» **EXERCISE DIRECTIONS**: What you return must be every line from the beginning of the data through the line holding "Open the notifications flag icon", unchanged.
** Opening RECORDS SUPPLIED block **
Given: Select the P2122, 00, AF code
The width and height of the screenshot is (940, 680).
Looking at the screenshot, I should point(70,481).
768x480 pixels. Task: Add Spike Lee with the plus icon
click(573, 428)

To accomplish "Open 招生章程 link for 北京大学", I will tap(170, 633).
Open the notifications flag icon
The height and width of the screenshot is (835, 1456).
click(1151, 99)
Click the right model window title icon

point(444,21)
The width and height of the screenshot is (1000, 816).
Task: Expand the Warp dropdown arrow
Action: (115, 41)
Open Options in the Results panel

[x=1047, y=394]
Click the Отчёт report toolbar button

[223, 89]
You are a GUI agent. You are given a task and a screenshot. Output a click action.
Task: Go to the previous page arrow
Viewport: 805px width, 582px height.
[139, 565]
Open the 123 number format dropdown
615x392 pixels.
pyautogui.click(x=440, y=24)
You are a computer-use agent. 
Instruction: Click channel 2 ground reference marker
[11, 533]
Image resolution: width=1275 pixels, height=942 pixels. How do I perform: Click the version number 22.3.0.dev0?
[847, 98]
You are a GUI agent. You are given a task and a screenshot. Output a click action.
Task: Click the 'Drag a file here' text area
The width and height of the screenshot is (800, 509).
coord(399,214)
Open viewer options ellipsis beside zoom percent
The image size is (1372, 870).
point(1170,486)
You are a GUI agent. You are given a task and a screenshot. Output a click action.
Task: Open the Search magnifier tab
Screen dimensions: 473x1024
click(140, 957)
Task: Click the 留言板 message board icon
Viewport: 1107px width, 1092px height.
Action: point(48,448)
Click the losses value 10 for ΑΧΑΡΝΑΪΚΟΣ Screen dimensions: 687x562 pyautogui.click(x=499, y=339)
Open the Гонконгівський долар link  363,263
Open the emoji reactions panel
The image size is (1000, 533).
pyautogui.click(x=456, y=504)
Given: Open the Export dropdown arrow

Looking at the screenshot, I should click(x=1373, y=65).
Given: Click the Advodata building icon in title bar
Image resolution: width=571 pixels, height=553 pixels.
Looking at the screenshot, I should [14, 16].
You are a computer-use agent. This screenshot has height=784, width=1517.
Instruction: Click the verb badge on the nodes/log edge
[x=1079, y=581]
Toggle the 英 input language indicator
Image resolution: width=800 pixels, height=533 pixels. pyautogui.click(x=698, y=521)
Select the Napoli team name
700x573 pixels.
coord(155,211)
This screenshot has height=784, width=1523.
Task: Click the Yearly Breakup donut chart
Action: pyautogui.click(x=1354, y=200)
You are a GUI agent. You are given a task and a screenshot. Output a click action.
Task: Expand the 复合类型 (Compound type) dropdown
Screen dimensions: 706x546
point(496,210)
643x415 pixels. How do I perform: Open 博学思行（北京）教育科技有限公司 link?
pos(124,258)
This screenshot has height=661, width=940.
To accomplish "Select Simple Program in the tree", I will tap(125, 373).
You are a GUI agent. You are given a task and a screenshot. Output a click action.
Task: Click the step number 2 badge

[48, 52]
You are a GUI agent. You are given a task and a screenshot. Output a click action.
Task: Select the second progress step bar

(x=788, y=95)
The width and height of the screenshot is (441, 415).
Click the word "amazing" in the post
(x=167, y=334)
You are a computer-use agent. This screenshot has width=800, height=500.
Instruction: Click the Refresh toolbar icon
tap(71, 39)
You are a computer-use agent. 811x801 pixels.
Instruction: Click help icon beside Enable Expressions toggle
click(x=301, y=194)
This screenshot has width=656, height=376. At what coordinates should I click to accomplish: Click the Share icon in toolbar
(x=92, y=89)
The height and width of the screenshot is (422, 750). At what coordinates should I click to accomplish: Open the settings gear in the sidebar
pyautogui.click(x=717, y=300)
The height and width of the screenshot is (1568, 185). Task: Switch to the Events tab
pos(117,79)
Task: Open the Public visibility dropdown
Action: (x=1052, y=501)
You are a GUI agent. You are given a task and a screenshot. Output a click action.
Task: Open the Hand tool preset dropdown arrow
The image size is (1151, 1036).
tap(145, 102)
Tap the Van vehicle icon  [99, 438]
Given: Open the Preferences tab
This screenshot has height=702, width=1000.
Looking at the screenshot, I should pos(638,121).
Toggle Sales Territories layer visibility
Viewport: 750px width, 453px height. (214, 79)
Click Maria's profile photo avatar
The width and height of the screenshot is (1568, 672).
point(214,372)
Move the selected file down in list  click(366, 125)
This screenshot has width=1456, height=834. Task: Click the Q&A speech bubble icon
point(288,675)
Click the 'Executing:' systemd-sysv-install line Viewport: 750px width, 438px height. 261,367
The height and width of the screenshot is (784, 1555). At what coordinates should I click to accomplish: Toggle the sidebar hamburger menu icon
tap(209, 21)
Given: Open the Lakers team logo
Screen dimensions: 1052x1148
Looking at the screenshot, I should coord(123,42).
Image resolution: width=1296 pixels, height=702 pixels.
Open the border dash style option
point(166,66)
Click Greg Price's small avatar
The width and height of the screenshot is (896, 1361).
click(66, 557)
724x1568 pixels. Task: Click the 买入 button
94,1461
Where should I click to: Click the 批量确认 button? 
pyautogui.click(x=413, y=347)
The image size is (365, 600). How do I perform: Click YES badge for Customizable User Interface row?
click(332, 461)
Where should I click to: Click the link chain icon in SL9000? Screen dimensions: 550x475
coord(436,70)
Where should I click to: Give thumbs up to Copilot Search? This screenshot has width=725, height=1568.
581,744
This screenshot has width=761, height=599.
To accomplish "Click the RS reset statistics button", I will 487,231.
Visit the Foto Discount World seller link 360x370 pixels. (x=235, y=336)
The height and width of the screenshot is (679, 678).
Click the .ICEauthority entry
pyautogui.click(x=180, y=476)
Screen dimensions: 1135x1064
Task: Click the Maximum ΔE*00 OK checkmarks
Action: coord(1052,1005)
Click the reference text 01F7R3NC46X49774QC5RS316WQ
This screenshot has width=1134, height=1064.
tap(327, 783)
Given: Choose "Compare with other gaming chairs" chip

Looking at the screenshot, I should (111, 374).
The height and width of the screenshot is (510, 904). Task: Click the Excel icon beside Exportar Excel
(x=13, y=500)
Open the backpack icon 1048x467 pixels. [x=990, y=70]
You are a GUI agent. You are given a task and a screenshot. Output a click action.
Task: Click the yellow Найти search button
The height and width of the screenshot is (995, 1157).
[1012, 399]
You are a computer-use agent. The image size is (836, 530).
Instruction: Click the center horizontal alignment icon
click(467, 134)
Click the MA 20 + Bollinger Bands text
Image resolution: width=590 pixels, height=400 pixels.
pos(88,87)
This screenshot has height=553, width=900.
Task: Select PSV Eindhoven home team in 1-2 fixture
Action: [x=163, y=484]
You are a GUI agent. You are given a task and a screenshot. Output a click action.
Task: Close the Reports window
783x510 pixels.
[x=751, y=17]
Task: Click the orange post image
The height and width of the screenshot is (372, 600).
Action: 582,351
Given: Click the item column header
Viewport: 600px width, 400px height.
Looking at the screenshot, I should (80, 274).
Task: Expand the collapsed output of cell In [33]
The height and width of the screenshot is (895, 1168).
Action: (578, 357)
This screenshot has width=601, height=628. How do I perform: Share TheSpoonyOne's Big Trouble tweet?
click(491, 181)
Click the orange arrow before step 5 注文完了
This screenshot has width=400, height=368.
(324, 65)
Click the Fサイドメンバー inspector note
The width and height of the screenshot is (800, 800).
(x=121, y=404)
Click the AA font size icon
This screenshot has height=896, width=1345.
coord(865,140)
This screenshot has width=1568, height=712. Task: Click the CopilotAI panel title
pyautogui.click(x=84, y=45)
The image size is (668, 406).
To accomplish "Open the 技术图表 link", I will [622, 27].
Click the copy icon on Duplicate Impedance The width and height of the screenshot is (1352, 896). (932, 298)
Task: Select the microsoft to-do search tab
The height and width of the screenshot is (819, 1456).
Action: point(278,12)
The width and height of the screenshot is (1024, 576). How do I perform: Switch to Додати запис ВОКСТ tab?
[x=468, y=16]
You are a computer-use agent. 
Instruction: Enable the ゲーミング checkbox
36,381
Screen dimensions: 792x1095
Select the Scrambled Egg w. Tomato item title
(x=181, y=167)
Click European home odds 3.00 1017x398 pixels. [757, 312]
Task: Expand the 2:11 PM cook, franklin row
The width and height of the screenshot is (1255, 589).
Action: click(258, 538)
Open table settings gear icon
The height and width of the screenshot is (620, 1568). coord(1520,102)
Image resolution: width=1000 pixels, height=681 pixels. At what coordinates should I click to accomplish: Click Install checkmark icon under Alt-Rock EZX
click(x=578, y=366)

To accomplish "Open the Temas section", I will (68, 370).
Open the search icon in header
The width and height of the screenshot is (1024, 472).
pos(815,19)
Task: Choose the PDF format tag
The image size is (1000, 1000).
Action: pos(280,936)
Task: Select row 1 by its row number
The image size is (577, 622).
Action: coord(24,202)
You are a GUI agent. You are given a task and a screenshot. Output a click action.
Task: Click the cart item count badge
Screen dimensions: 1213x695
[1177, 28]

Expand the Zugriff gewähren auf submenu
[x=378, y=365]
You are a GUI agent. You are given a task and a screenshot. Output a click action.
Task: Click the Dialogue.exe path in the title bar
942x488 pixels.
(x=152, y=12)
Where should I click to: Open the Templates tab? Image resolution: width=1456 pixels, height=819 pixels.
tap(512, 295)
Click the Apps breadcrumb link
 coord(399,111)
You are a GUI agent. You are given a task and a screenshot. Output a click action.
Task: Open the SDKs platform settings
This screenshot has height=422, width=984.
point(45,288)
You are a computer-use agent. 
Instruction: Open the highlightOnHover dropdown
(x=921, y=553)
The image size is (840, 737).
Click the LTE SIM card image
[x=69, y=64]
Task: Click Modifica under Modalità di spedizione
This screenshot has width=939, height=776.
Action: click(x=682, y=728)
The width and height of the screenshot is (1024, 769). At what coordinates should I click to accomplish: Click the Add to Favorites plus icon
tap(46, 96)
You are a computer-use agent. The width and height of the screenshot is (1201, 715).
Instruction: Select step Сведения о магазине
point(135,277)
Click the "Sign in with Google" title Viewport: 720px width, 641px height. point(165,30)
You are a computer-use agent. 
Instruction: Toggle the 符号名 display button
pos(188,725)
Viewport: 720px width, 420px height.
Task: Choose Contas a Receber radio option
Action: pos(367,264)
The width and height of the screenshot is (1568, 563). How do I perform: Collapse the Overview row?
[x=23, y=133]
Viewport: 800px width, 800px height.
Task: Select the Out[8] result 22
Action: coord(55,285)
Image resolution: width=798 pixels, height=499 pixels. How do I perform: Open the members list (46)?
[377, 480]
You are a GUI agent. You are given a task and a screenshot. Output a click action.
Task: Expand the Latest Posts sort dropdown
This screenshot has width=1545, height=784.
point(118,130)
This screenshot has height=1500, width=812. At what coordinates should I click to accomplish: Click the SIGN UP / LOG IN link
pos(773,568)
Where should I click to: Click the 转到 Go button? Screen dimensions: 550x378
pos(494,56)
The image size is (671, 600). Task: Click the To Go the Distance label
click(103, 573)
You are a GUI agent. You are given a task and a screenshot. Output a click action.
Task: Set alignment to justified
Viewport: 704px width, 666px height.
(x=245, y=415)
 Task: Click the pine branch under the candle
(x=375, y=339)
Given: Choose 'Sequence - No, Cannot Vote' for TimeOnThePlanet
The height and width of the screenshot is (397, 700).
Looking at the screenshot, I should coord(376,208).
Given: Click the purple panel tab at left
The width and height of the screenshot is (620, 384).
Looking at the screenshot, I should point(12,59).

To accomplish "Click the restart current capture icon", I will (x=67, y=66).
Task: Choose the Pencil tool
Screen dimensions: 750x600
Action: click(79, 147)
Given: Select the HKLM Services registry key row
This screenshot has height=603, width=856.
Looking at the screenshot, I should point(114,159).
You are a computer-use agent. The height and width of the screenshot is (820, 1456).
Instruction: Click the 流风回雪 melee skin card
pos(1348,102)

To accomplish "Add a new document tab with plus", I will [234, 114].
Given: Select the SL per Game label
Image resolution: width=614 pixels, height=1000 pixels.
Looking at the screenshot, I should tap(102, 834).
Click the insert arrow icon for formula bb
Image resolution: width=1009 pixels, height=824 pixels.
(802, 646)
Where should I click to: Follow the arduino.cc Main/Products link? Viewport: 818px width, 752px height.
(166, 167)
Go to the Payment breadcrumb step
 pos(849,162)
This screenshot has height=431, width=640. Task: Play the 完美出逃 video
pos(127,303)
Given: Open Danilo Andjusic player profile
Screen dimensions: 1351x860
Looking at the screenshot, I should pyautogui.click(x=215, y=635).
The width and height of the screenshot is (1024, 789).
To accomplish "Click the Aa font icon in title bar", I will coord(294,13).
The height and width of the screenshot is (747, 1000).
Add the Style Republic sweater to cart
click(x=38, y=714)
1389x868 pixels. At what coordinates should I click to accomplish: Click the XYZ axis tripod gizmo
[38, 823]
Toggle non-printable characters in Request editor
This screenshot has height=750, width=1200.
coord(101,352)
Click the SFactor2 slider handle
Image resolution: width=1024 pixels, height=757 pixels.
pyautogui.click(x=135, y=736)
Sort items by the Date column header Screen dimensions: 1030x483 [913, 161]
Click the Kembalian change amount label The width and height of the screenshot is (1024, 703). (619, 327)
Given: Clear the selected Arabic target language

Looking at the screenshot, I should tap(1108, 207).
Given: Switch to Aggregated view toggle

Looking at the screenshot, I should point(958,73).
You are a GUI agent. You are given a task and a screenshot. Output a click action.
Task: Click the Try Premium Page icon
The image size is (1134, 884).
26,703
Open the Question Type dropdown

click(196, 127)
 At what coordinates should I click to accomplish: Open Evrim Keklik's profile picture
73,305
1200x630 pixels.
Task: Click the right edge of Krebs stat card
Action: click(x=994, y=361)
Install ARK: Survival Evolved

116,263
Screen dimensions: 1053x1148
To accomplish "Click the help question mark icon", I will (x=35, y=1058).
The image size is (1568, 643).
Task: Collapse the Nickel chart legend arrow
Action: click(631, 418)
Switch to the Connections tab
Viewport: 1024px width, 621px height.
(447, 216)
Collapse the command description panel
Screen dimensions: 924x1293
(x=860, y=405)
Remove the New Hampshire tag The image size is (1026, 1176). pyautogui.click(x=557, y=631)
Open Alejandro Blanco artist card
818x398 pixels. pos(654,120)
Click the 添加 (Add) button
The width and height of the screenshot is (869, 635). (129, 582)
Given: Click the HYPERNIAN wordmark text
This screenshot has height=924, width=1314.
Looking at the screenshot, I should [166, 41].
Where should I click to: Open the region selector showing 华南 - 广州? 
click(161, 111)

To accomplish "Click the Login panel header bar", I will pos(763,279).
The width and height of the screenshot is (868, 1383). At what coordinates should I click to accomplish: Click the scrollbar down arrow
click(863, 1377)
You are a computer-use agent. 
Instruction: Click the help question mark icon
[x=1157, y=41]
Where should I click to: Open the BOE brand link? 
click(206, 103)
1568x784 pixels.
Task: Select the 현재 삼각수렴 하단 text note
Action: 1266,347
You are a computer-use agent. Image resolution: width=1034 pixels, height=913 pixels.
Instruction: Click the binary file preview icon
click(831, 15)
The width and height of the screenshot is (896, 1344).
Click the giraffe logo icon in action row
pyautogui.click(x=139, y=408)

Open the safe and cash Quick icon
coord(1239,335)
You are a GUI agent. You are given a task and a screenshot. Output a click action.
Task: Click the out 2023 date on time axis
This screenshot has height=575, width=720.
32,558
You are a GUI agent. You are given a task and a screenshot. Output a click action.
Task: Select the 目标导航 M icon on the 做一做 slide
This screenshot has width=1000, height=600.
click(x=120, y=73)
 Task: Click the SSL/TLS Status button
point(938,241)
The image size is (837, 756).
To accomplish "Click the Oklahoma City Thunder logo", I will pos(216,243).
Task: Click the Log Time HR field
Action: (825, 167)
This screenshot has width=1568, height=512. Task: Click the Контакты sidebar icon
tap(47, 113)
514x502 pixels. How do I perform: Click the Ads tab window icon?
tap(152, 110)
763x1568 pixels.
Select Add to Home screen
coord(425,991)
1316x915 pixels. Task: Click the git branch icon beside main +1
** Closing RECORDS SUPPLIED block **
» **ANSWER BELOW**:
Given: Select the P2122, 00, AF code
The width and height of the screenshot is (940, 680).
Looking at the screenshot, I should point(70,481).
768x480 pixels. Task: Add Spike Lee with the plus icon
click(573, 428)

To accomplish "Open 招生章程 link for 北京大学", I will tap(170, 633).
Open the notifications flag icon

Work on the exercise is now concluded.